--- START ---

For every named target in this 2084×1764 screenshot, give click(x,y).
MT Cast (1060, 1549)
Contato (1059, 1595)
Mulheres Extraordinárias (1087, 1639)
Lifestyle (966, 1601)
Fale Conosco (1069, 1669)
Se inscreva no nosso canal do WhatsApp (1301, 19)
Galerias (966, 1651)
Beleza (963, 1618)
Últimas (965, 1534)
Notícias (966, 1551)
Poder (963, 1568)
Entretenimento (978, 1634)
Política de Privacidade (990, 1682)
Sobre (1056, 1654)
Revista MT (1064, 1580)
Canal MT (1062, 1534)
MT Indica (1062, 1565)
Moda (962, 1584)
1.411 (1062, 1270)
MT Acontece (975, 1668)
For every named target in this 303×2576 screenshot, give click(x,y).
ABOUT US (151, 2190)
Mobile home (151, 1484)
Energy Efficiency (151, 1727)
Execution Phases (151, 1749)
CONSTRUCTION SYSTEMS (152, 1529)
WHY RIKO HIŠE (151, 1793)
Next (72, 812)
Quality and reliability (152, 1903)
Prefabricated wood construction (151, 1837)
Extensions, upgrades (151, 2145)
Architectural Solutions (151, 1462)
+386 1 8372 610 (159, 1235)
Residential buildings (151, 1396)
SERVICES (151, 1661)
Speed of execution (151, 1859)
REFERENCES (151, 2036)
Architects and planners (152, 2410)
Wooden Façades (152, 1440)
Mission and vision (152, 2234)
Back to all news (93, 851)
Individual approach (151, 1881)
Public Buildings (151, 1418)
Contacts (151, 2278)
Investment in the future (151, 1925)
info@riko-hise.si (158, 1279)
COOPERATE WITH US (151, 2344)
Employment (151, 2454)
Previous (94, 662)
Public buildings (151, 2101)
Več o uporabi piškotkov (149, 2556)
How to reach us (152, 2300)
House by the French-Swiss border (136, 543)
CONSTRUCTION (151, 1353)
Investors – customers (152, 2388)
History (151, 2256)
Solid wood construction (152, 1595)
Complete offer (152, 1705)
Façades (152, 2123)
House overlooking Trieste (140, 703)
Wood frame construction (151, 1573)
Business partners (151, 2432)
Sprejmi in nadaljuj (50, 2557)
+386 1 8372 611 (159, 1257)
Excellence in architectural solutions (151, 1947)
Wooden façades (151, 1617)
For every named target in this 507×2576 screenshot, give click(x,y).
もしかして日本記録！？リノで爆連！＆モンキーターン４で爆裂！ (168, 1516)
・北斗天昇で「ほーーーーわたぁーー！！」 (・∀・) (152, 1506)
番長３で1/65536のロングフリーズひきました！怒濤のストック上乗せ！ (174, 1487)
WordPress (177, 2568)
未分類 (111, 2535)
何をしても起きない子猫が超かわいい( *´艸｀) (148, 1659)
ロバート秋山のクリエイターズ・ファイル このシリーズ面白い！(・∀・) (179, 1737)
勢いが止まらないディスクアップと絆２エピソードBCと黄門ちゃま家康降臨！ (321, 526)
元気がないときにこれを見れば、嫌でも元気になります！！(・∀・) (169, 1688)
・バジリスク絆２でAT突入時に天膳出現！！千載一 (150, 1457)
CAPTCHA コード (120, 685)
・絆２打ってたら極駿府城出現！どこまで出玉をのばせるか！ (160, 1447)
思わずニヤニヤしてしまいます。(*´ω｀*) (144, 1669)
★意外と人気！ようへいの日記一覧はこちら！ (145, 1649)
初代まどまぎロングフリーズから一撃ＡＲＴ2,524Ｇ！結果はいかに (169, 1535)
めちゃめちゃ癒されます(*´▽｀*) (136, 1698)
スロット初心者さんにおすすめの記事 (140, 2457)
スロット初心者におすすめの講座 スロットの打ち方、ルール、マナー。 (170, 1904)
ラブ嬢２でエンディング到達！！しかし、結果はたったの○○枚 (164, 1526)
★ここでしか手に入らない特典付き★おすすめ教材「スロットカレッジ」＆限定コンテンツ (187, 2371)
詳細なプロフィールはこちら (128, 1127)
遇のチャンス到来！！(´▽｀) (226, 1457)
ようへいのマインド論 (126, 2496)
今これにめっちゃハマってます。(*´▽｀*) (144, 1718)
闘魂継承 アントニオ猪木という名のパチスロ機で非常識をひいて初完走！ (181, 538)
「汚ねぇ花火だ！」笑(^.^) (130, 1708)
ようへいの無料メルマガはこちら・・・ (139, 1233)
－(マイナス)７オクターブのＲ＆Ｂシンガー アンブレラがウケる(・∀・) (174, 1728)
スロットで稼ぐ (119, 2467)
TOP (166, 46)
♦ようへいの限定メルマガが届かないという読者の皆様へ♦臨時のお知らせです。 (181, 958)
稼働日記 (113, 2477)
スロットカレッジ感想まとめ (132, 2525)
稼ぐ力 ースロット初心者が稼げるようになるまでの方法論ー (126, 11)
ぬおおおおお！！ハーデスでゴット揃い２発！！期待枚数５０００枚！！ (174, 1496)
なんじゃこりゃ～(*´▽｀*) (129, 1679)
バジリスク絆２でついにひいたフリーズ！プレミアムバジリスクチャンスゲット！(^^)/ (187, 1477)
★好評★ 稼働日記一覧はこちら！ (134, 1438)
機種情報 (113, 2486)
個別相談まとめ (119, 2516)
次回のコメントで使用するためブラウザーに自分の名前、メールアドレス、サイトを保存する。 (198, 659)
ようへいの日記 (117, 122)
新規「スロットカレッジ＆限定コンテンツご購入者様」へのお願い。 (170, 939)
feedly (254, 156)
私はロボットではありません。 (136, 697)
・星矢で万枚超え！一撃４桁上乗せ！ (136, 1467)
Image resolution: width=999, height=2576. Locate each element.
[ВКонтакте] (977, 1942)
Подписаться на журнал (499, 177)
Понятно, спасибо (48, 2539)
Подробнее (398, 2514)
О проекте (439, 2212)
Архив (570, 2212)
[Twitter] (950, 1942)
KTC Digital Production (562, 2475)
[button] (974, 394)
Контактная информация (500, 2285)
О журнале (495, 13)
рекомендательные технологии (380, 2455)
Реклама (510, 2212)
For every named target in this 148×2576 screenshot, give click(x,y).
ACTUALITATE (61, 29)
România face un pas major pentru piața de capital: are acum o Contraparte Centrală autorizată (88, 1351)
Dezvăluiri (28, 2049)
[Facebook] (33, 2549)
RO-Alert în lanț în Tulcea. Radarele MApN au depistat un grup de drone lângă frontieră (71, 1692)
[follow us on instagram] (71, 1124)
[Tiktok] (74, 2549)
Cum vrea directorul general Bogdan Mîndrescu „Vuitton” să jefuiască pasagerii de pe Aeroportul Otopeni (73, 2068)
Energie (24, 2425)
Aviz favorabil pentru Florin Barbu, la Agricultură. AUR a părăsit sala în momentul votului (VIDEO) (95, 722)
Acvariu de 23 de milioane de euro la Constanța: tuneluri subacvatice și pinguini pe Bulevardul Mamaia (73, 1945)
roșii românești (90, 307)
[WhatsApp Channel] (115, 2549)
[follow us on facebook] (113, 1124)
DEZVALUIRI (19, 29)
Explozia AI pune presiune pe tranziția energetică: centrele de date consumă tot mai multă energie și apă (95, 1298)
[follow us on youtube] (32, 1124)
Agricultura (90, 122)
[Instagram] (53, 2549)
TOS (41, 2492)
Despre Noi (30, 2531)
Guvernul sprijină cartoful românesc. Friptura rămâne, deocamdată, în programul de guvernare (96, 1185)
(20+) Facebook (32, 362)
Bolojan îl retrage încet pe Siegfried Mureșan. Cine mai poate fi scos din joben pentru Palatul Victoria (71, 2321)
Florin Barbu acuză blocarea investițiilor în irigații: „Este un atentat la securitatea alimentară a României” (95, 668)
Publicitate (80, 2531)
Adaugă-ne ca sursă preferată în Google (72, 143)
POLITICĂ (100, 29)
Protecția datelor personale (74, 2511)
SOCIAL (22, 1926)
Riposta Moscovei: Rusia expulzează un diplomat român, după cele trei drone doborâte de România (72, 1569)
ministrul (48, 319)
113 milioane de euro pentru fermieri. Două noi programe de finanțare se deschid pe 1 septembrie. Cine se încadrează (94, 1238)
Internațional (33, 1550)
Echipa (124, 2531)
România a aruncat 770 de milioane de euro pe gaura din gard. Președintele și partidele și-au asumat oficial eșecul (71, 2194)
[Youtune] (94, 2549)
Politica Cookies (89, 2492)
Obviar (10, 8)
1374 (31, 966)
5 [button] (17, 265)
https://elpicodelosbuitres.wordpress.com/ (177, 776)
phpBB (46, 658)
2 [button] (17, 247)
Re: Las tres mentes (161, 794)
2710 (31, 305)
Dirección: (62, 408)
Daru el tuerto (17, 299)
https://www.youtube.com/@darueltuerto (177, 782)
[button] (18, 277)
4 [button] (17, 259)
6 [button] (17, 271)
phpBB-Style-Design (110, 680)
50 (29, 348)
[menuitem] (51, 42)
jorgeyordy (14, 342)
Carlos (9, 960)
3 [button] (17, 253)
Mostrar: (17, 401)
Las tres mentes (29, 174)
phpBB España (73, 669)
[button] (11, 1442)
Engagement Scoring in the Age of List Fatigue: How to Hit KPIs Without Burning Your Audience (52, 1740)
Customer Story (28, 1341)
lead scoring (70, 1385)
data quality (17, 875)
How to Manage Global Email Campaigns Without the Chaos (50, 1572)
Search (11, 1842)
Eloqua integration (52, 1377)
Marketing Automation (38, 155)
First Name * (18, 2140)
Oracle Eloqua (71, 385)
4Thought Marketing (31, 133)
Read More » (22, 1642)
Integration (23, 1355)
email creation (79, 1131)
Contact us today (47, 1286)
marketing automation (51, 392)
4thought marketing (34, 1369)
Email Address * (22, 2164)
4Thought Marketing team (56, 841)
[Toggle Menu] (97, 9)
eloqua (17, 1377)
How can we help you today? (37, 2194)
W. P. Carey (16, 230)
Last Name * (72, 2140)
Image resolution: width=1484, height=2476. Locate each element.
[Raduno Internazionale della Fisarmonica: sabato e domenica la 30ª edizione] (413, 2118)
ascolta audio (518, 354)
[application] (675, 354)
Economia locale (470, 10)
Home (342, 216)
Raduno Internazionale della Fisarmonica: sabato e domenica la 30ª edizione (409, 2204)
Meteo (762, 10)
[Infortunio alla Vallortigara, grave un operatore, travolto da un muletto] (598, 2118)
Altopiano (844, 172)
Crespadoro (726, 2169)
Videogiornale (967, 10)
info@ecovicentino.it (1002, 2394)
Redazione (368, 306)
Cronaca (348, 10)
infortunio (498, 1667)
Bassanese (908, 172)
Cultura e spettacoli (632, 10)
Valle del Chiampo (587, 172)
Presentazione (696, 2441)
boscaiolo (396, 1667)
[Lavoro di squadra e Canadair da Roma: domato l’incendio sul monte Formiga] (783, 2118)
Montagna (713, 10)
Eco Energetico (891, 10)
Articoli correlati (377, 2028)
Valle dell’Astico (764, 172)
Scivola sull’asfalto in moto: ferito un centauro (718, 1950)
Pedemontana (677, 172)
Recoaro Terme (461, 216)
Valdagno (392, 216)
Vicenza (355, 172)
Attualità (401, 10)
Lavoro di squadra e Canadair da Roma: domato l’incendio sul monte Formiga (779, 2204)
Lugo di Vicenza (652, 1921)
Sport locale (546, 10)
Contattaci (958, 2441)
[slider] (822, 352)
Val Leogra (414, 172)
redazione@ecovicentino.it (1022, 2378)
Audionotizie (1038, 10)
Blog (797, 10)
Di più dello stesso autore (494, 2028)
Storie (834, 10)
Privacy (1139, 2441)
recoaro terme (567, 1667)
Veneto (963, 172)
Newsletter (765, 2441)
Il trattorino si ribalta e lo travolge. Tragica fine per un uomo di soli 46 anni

--- END ---

TASK DETAILS: What is needed is an exact repetition of the lines from the first line of the records through the line containing "Revista MT (1064, 1580)", both ends included, and nothing more.

TASK SOLUTION:
For every named target in this 2084×1764 screenshot, give click(x,y).
MT Cast (1060, 1549)
Contato (1059, 1595)
Mulheres Extraordinárias (1087, 1639)
Lifestyle (966, 1601)
Fale Conosco (1069, 1669)
Se inscreva no nosso canal do WhatsApp (1301, 19)
Galerias (966, 1651)
Beleza (963, 1618)
Últimas (965, 1534)
Notícias (966, 1551)
Poder (963, 1568)
Entretenimento (978, 1634)
Política de Privacidade (990, 1682)
Sobre (1056, 1654)
Revista MT (1064, 1580)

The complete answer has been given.